# [Problem description]
The answer should be each line from the entries below that has the word "computer" in it.

Dataset excerpts
☆ ☆ ☆ ☆ ☆ ☆ ☆

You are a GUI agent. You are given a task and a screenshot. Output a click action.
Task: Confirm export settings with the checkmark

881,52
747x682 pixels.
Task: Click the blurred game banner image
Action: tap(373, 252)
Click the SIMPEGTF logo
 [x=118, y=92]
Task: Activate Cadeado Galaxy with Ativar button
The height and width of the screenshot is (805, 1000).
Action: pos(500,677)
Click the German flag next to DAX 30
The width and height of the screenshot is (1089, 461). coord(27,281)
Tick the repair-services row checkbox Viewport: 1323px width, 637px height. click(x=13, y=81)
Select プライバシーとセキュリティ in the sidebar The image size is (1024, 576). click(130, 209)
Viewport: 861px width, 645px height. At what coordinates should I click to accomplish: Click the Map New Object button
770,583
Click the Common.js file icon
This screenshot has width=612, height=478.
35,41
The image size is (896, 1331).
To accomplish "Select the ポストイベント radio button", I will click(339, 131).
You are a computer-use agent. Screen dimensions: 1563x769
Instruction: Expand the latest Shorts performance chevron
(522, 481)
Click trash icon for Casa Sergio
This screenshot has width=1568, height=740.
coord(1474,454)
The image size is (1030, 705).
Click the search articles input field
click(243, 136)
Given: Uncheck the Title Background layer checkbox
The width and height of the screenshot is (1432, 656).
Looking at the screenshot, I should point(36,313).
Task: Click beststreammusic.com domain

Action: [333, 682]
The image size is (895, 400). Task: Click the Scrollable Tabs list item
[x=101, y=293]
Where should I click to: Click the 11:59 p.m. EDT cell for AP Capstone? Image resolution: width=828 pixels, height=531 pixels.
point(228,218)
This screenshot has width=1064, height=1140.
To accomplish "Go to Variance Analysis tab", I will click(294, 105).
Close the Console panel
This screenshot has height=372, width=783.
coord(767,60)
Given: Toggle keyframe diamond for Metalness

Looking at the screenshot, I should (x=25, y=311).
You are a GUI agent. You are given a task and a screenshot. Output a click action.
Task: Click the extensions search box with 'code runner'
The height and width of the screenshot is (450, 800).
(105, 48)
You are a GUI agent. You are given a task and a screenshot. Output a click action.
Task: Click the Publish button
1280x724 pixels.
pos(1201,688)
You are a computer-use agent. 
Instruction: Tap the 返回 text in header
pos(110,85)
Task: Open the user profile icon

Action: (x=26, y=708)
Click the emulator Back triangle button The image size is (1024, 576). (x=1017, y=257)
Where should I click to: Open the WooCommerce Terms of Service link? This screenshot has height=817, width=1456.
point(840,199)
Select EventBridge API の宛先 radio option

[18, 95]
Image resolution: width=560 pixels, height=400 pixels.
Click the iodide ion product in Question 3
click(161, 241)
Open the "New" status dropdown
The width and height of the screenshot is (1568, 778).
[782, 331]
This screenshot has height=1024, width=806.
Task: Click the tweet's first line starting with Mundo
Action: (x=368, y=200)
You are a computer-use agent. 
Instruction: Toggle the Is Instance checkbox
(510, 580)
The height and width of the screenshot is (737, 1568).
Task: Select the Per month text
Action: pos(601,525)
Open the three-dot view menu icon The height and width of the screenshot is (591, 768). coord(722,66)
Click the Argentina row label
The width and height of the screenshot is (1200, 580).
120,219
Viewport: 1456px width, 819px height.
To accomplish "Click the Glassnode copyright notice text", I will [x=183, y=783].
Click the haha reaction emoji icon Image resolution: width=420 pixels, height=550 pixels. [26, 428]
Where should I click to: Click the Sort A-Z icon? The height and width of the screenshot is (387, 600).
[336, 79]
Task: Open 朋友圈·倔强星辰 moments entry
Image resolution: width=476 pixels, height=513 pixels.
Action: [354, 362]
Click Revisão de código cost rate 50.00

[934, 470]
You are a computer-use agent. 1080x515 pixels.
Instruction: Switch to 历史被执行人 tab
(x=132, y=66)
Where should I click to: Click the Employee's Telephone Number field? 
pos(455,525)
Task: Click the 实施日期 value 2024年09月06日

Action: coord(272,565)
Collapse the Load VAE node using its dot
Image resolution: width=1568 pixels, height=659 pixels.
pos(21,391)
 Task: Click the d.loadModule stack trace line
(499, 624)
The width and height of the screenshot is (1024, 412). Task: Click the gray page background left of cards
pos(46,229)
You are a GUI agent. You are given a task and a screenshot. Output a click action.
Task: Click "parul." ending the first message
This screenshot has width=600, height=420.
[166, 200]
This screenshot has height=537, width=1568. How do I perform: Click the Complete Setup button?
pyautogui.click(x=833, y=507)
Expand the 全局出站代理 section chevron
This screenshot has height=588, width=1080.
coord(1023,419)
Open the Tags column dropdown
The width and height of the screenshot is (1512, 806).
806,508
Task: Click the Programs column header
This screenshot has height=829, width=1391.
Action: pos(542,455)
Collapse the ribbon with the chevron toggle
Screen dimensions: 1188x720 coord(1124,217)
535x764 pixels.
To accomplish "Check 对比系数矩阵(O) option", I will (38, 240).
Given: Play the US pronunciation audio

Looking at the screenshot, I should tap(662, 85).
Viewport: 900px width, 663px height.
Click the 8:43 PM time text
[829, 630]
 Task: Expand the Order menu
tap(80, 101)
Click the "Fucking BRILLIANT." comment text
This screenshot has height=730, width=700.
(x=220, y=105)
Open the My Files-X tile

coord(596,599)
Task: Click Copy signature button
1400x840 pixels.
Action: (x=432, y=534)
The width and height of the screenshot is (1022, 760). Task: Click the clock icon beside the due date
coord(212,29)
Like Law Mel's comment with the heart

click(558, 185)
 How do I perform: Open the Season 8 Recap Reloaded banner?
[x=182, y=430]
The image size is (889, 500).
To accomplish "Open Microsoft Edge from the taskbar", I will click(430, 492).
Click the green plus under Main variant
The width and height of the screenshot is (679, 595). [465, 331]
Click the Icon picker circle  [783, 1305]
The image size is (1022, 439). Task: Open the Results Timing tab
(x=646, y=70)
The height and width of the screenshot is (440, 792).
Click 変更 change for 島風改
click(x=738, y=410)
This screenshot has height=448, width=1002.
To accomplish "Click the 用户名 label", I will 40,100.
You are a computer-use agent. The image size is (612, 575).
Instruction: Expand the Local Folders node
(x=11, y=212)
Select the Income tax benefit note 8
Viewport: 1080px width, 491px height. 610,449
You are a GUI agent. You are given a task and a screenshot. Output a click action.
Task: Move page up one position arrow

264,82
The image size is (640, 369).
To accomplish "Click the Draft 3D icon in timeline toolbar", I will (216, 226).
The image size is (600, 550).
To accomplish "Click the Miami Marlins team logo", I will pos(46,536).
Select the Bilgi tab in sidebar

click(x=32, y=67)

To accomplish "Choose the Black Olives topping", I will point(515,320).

☆ ☆ ☆ ☆ ☆ ☆ ☆

# [Task answer]
You are a computer-use agent. Screen dimensions: 1563x769
You are a computer-use agent. 
You are a computer-use agent. 
You are a computer-use agent. 1080x515 pixels.
You are a computer-use agent. The image size is (612, 575).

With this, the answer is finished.